At the time of writing, Ikomia marketplace offers the following classification models:
- ResNet (18, 34, 50, 101 and 152 layers)
- ResNeXt (50 and 101 layers)
- MnasNet (for mobile devices)
Of course, this list will continue growing and contributions are welcome!
Object detection aims to find objects of certain target classes with precise localization in a given image and assign each instance a corresponding class label. The training process of such algorithms requires object annotations for each image of a dataset. Basically, annotations for a given object consist in a bounding box (or polygon) associated with a class label. This tedious operation is handled by human or other deep learning algorithms.
Unfortunately, there is no standard format to represent such data. Even if some reference datasets like COCO or PascalVOC has defined some popular formats, you may have to deal with many others. That’s why Ikomia has defined its own annotation format (inspired by popular frameworks like TensorFlow and PyTorch). Then we (and the community) provide specific plugins in the marketplace to load dataset from a third-party format to Ikomia one. This system ensures that all training algorithms can be connected behind any valid dataset reader.
At the time of writing, Ikomia marketplace offers the following dataset readers:
- COCO 2017
- PascalVOC 2012
- VGG Image Annotator (VIA)
And of course, this list will continue growing and contributions are welcome!
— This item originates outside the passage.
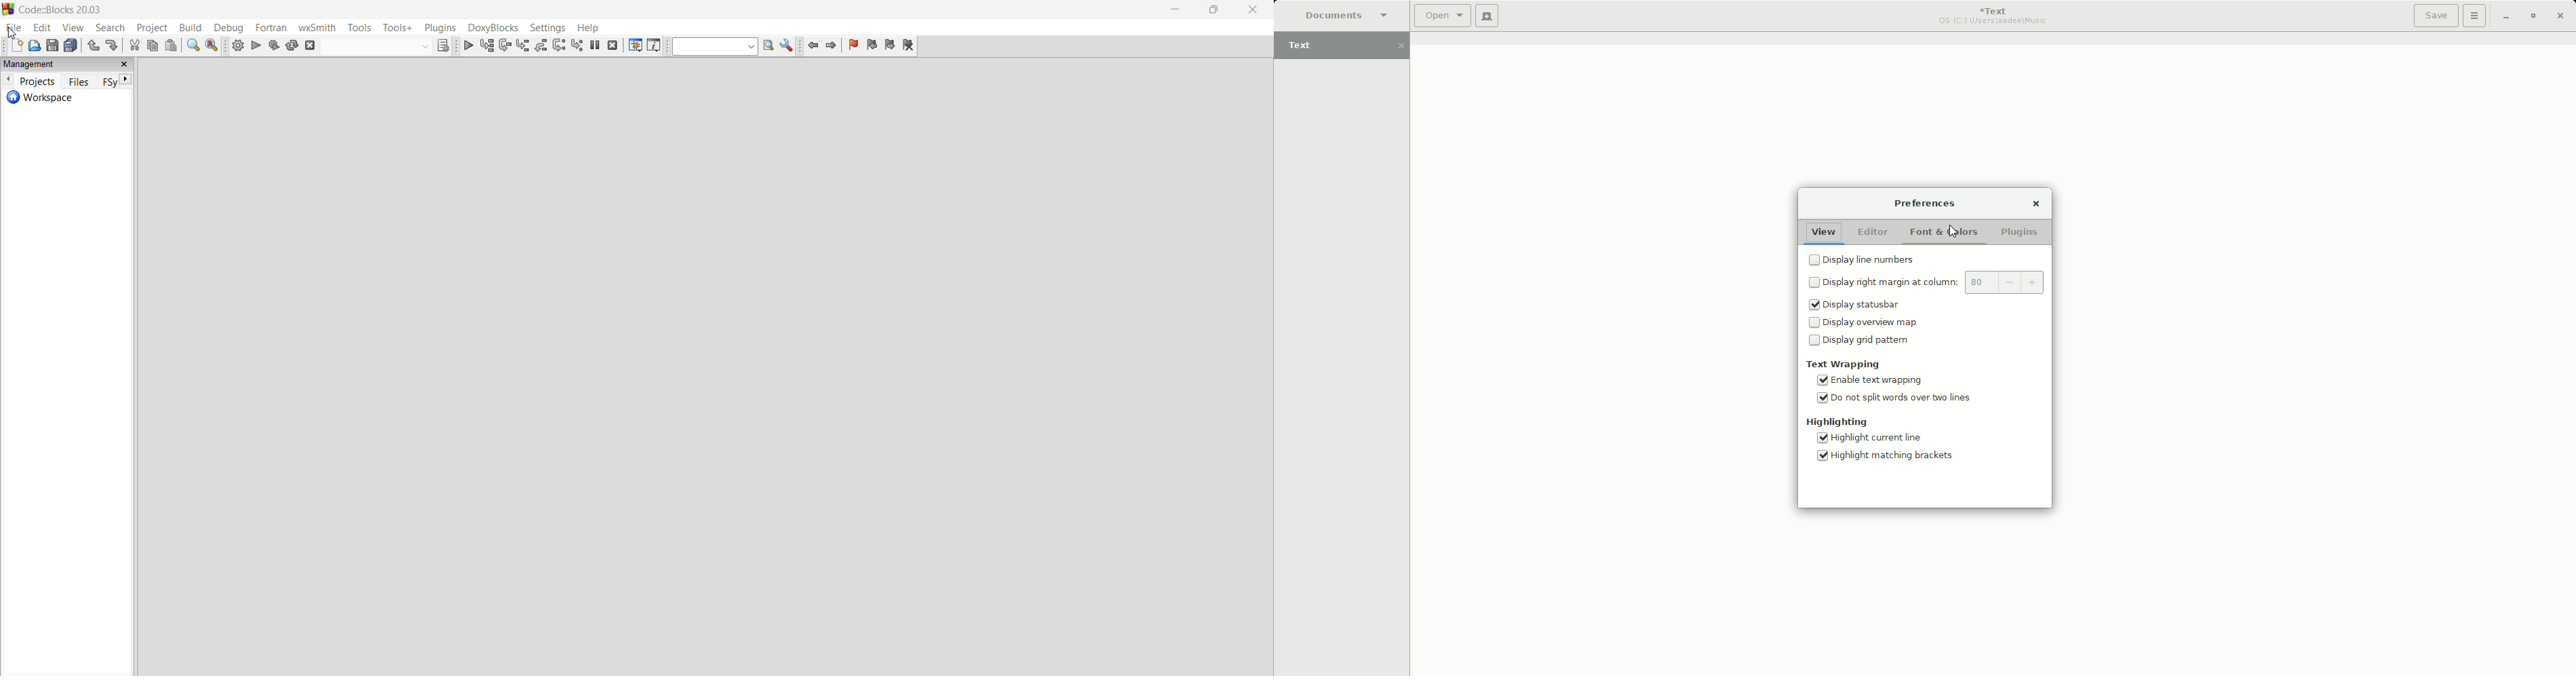 The image size is (2576, 700). What do you see at coordinates (1890, 455) in the screenshot?
I see `Highlight matching brackets` at bounding box center [1890, 455].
Train object detection algorithm require compatible datasets as input. So we need to install a convenient dataset reader from the marketplace (or develop one if none exists). Such process node doesn’t need data to be loaded previously in Ikomia. In other words, dataset reader is a self-input node which is functional without setting global input for the workflow. After executing the node, you will see the dataset image gallery (can take a while..). You can visualize annotations of a selected image by double-clicking on it (and double-click again to go back to gallery).
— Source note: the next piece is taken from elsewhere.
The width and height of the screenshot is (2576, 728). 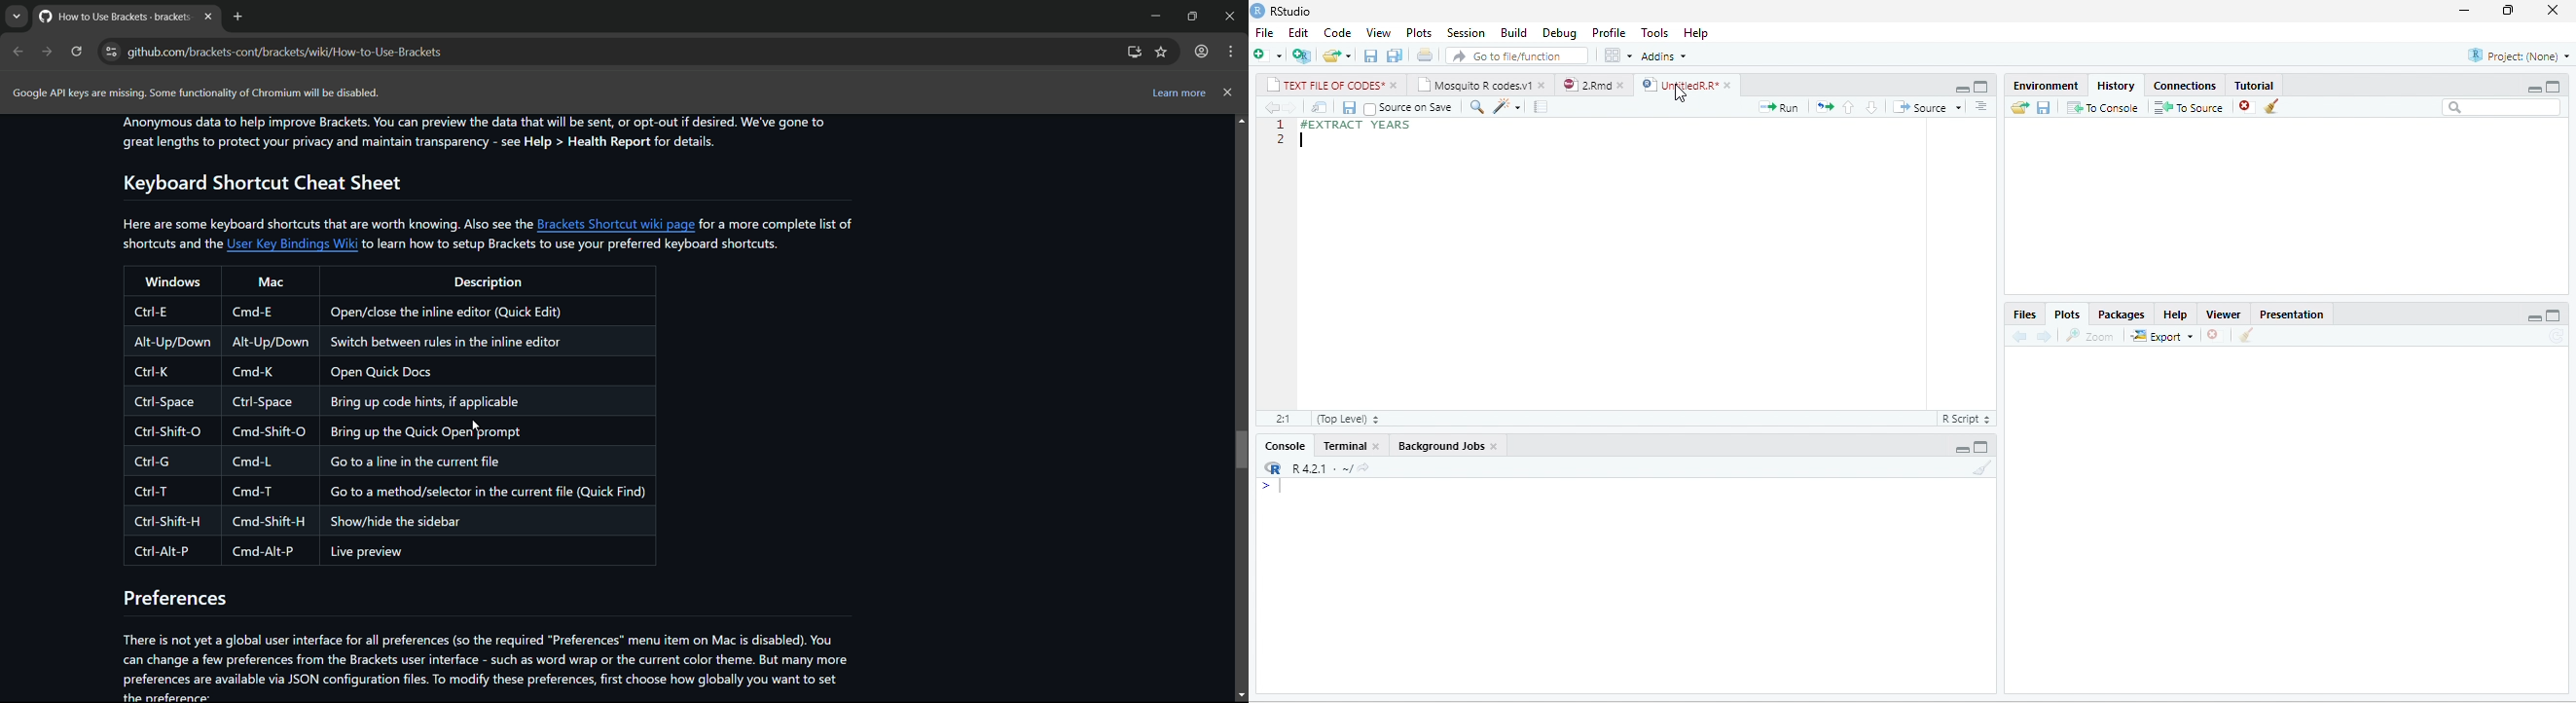 I want to click on close file, so click(x=2247, y=106).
Then you have to choose your Deep Learning model and connect it to the dataset reader. As for image classification, you need to setup hyper-parameters and you are ready to go.
At the time of writing, Ikomia marketplace offers the following object detection models (more to come…):
- Faster RCNN
- Tiny YOLO v3
- YOLO v3
- Tiny YOLO v4
- YOLO v4
- EfficientNet B0
Segmentation algorithms can be divided into three categories:
- instance segmentation: detect and segment (ie find boundaries) of each object instance in image
- semantic segmentation: assign a class label to each pixel of image
- panoptic segmentation: do both of above works
In terms of dataset, we will find the same data as in object detection field. In addition, segmentation masks (labelled image) are also provided. Ikomia manages these datasets the same way it does for object detection. We provide plugins in the marketplace to load datasets in Ikomia format.
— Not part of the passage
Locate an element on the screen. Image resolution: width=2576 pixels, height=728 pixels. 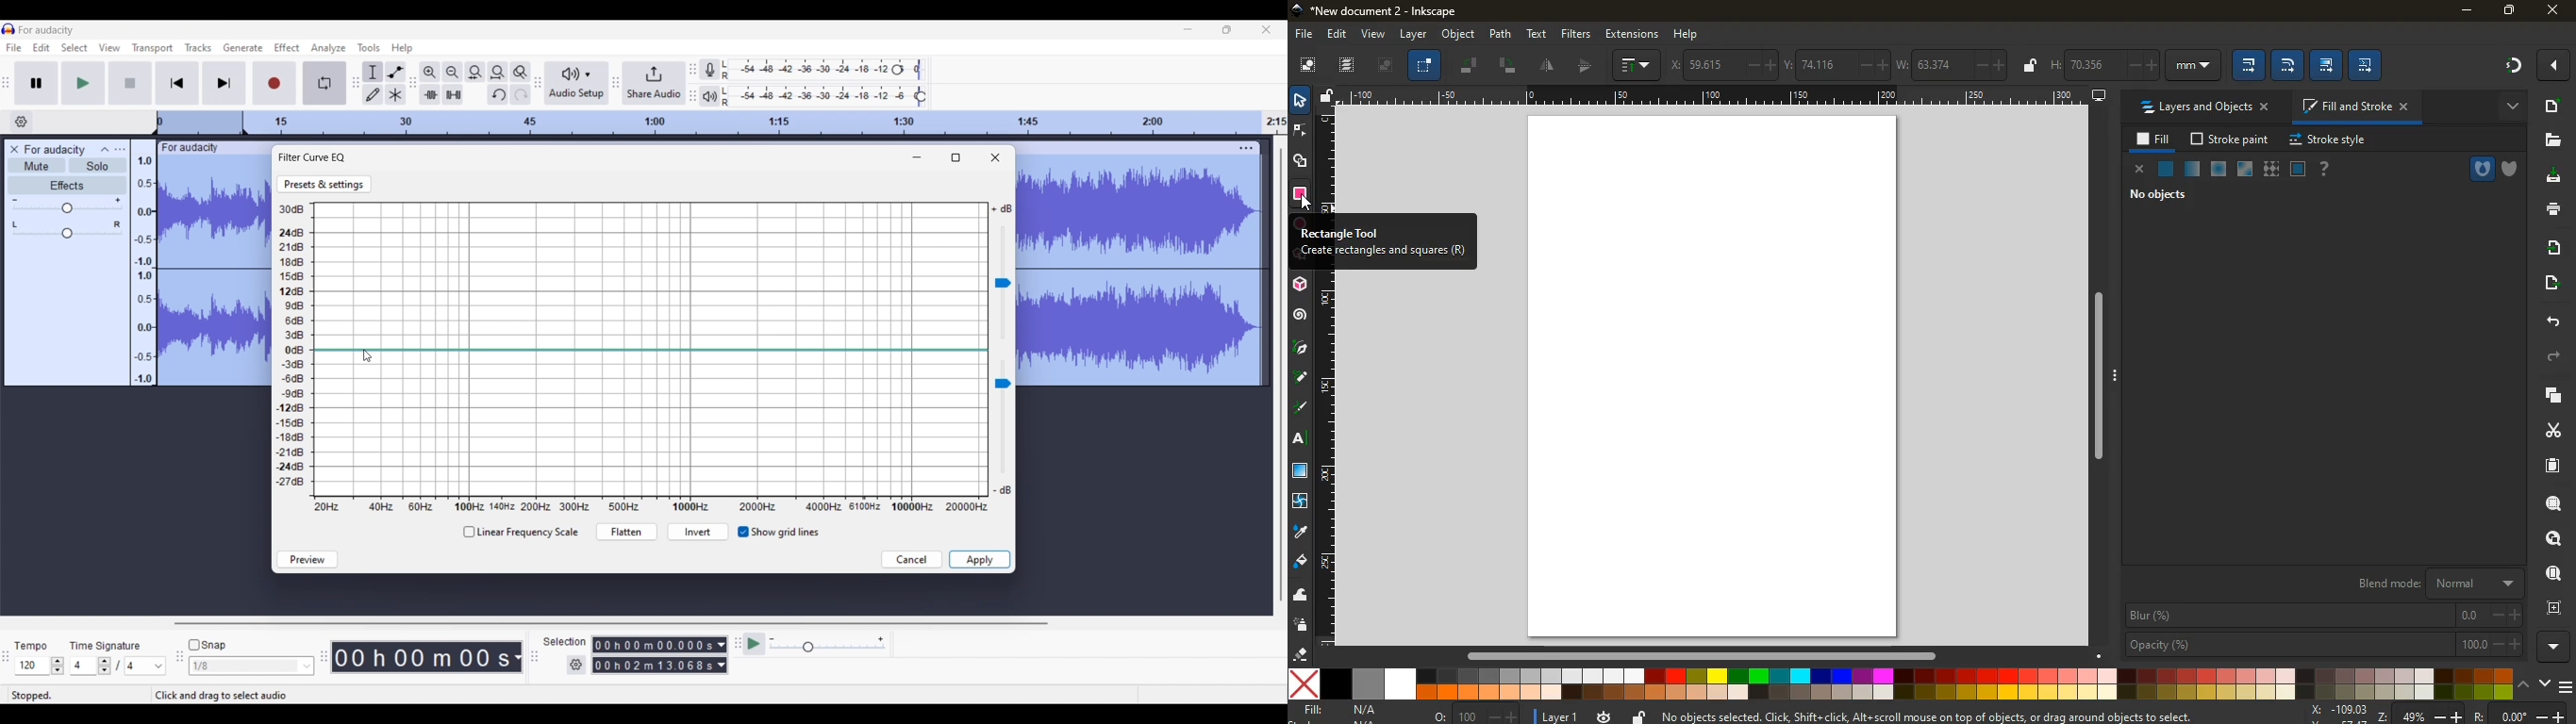
 is located at coordinates (1703, 655).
The training scheme is also equivalent to object detection. So you have to create a workflow containing a dataset reader node followed by a training node for segmentation. You will find again a dedicated window to setup hyper-parameters.
Depending on Deep Learning models, you may have to consider different training modes:
- From scratch: training process learns all weights from scratch. This mode requires very large dataset to achieve good accuracy. It is also very time consuming.
- Transfer learning: training process starts from a pre-trained model (trained on large dataset). It learns all weights of the network but takes much less time than training from scratch. It is often a good trade-off between training time and accuracy.
- Fine-tuning: like transfer learning, training process starts from a pre-trained model. But it does not learn all weights of the network. Instead, it keeps features from one can call the backbone and learn only the final layer weights from which we derive predictions. This mode is quiet fast and may produce sufficient accuracy.
You will find these options in the parameter windows of the algorithms, among others hyper-parameters. Basically, you have to check if you want to start with pre-trained model and if you want to keep features from backbone network (Feature extract mode).
MLflow is an open source platform to manage the ML lifecycle, including experimentation, reproducibility, deployment, and a central model registry.
Training plugins from Ikomia integrate natively MLflow. Thus, starting a training will automatically open the MLflow dashboard. It is a centralized view where experiments, runs, parameters and metrics are reported. That way, you can keep track of your model tests. Accuracy and loss curves are also available.
For now, we manage only the logging capability of MLflow. However we plan to provide a more complete integration in a near future.
Here is what the MLflow dashboard presents:
This tutorial is now finished and you are ready to train Deep Learning models on your own data. Notice that Ikomia marketplace is public and free, all contributions are very welcome. Please visit our API documentation if you plan to publish your Deep Learning algorithm.
Thanks for reading.